**WHAT IS BEING ASKED**
Identify, in the records below, every line where the string "pyautogui" appears, and copy each such line.

**Collected data entries**
==*==

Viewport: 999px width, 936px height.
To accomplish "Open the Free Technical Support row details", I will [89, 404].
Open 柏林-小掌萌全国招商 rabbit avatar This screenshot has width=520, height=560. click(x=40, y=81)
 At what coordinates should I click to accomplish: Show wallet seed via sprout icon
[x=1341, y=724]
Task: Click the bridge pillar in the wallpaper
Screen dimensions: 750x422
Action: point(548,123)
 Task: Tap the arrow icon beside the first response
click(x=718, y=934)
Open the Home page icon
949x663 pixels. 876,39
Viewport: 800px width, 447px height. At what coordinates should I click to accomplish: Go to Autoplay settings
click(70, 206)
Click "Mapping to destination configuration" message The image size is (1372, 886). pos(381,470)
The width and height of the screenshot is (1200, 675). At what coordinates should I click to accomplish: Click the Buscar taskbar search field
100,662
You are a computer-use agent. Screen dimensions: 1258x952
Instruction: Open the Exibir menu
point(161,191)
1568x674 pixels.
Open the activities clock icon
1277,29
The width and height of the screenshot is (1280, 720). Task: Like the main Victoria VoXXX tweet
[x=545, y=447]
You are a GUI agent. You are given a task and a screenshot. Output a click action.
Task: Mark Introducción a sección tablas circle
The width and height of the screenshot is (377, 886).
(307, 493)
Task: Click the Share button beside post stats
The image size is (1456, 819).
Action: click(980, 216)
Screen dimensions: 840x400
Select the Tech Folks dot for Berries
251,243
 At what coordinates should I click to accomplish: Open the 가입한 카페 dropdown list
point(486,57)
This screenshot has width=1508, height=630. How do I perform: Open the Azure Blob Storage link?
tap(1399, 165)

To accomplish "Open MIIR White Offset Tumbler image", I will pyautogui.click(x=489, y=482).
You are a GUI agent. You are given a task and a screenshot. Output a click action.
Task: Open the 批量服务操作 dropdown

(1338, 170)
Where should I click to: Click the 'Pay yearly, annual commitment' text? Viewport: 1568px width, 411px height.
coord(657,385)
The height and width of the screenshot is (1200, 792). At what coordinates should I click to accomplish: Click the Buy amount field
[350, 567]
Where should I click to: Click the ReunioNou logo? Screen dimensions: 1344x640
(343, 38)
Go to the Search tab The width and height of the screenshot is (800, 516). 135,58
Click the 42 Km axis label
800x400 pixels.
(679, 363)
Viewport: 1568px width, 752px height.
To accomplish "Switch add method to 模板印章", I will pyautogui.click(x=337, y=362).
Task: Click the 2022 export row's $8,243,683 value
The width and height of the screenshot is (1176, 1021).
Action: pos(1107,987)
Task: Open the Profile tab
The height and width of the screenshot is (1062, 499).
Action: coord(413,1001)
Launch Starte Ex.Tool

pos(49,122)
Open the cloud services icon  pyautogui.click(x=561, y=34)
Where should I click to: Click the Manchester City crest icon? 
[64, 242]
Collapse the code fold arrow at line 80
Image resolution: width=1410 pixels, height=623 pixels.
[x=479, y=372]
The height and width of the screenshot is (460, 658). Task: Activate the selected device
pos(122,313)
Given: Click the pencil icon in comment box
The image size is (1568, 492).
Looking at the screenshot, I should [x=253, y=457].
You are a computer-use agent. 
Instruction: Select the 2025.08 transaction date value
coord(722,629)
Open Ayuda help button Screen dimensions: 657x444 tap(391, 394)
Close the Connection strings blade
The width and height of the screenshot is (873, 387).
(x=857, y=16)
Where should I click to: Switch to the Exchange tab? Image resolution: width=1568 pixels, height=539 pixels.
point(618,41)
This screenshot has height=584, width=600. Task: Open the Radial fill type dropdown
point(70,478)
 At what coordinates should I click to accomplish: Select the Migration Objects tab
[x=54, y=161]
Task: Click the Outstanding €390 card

==*==

**EXERCISE OUTPUT**
To accomplish "Open MIIR White Offset Tumbler image", I will pyautogui.click(x=489, y=482).
To accomplish "Switch add method to 模板印章", I will pyautogui.click(x=337, y=362).
Open the cloud services icon  pyautogui.click(x=561, y=34)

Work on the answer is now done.